On Sunday, 25 May 2005, Africa celebrated ‘Africa Day’ or as it is known in Zambia, ‘African Freedom Day’. However, when celebrating this marvellous continent in all its beauty, we should ask ourselves, as Africans, how far have we come to simply accept each other? How far have we come to practice the spirit of Ubuntu? (The spirit of Ubuntu is a southern African philosophy which focuses on peoples’ allegiances and relations with each other)
I have read countless articles where authors seem to shift the blame to the colonial powers that divided Africa at the Berlin Conference in 1884 – 1885. Yes, the colonial powers seemed to have created a divide between our people, based on race, tribes, etc. However, Europe has ‘left’ Africa a long time ago and yet we use those differences to advocate hatred and war among each other, as Africans.

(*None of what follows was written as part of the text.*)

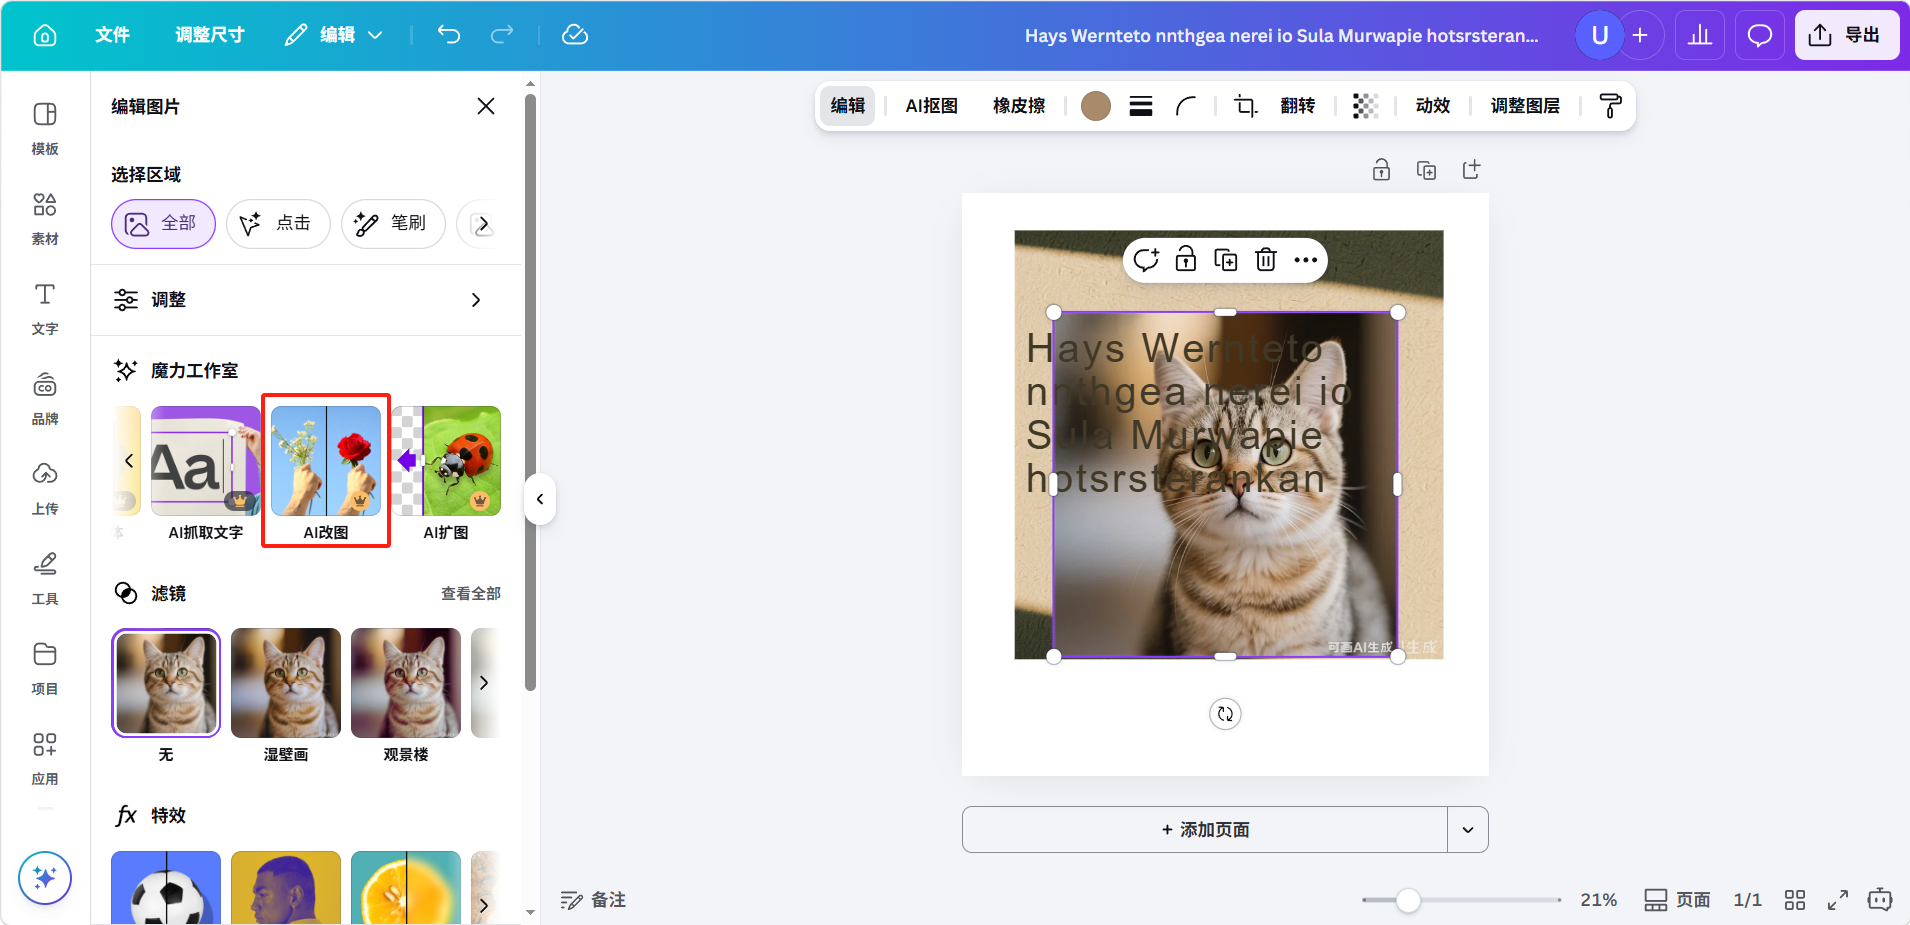Open the dropdown next to 添加页面

click(1467, 830)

Currently South Africa is seeing the result of our hatred to one another, as Africans. South African nationals are attacking people of foreign citizenship in South Africa, burning their houses and setting out to kill them. It is surprising to note that only citizens of foreign African countries are being attacked and the citizens of other continents, which are staying in South Africa, are left unharmed. The xenophobic attackers are stating that the African foreigners are committing crimes and taking employment from South African citizens. This is the reason for the attacks on all the foreign African citizens. Apart from the fact that they blatantly have no trust in the South African criminal justice system, they are also showing their hatred towards African foreigners. They are showing this hatred notwithstanding the fact that Ubuntu is an inherent southern African philosophy, which the South African government has countless times encouraged us to practice.
Although xenophobia cannot be compared to genocide, because the special intention, which is required to commit genocide, is lacking in xenophobia, the social circumstances are similar. Citizens from one country are attacking citizens from foreign countries, more particular foreign citizens from other African continents. The ultimate question remains, does Africa not learn from its previous and current mistakes? Robert Mugabe, who was an African hero, is also guilty of advocating xenophobic attacks against foreign farmers and farm workers from Malawi and other parts of Africa, who are living in Zimbabwe. Rwanda saw the bloody massacre of thousands of its citizens, for which the Hutu militia and the Rwandan government were responsible. Sudan is currently going through the same experience with the Janjaweed (a government backed militia) attacking all non-Muslim citizens of Sudan in the Darfur region.
Classification plays an important role in the attacks. Our roots and our ancestry define our being as Africans. However, when this classification allows us to ostracise one another, based on a certain classification, we should start comparing it to our sense for humanity… for Ubuntu. We should start comparing the importance of our tribe/ citizenship to that of having the African continent flourish with respect for human rights. This is a difficult decision to make, but if our tribe/ national classification is a reason to break us as Africans, then we should start to consider the importance thereof. If we cannot live in peace in our tribes, then we should start questioning the existence thereof. Kenya just recently gave testimony to where a political disagreement filtered into ethnic violence, with the Luo tribe violently attacking the members of the Kikuyu tribe. Rwanda abolished the Tutsi and Hutu ethnic classification after the 1994 genocide and today the country is on a successful route to have its citizens living in harmony and peace with each other.
I used Rwanda, Kenya and Sudan as examples of the consequences where the practice of Ubuntu was absent. In southern Africa this practice flourishes wonderfully in philosophy, but looking at the past atrocities in this region (Zimbabwe’s presidential and parliamentary elections and the xenophobic attacks in South Africa), I am of the opinion that Ubuntu is not present here, even though we are encouraged to practice it.